The records are to be copied in their entirety, exactly as given.

Saved data entries
********************

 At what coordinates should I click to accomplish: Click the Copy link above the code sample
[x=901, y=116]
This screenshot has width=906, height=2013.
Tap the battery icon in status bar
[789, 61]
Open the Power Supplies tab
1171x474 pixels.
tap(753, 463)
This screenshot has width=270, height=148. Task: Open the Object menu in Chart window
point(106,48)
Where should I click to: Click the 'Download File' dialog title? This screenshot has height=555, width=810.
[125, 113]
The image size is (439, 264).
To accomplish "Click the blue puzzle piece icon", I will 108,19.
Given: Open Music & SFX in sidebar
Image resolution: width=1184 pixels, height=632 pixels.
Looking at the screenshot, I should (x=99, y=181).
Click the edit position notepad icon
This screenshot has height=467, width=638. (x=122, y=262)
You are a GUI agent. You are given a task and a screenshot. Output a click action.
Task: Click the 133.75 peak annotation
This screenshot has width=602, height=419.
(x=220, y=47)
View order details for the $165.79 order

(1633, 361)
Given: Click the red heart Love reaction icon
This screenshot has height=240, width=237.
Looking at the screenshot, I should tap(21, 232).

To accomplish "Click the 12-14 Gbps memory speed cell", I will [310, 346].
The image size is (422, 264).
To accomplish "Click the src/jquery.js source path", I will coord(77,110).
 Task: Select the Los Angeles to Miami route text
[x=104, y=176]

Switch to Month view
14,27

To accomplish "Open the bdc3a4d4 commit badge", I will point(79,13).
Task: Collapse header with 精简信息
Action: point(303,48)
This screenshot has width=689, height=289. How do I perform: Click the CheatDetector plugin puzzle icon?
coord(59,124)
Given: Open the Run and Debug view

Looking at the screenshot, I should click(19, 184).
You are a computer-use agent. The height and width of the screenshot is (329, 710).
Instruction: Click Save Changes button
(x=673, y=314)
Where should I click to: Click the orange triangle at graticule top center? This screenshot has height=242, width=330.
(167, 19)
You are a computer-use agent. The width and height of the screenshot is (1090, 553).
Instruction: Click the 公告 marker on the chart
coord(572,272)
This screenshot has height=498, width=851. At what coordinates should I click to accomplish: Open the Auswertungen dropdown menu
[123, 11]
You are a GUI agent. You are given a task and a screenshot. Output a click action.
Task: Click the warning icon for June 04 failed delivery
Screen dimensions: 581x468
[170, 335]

********************

RESPONSE TO THE EXERCISE.
 At what coordinates should I click to accomplish: Click the Copy link above the code sample
[x=901, y=116]
This screenshot has width=906, height=2013.
Tap the battery icon in status bar
[789, 61]
Open the Power Supplies tab
1171x474 pixels.
tap(753, 463)
This screenshot has width=270, height=148. Task: Open the Object menu in Chart window
point(106,48)
Where should I click to: Click the 'Download File' dialog title? This screenshot has height=555, width=810.
[125, 113]
The image size is (439, 264).
To accomplish "Click the blue puzzle piece icon", I will 108,19.
Given: Open Music & SFX in sidebar
Image resolution: width=1184 pixels, height=632 pixels.
Looking at the screenshot, I should (x=99, y=181).
Click the edit position notepad icon
This screenshot has height=467, width=638. (x=122, y=262)
You are a GUI agent. You are given a task and a screenshot. Output a click action.
Task: Click the 133.75 peak annotation
This screenshot has width=602, height=419.
(x=220, y=47)
View order details for the $165.79 order

(1633, 361)
Given: Click the red heart Love reaction icon
This screenshot has height=240, width=237.
Looking at the screenshot, I should tap(21, 232).

To accomplish "Click the 12-14 Gbps memory speed cell", I will [310, 346].
The image size is (422, 264).
To accomplish "Click the src/jquery.js source path", I will coord(77,110).
 Task: Select the Los Angeles to Miami route text
[x=104, y=176]

Switch to Month view
14,27

To accomplish "Open the bdc3a4d4 commit badge", I will point(79,13).
Task: Collapse header with 精简信息
Action: point(303,48)
This screenshot has width=689, height=289. How do I perform: Click the CheatDetector plugin puzzle icon?
coord(59,124)
Given: Open the Run and Debug view

Looking at the screenshot, I should click(19, 184).
You are a computer-use agent. The height and width of the screenshot is (329, 710).
Instruction: Click Save Changes button
(x=673, y=314)
Where should I click to: Click the orange triangle at graticule top center? This screenshot has height=242, width=330.
(167, 19)
You are a computer-use agent. The width and height of the screenshot is (1090, 553).
Instruction: Click the 公告 marker on the chart
coord(572,272)
This screenshot has height=498, width=851. At what coordinates should I click to accomplish: Open the Auswertungen dropdown menu
[123, 11]
You are a GUI agent. You are given a task and a screenshot. Output a click action.
Task: Click the warning icon for June 04 failed delivery
Screen dimensions: 581x468
[170, 335]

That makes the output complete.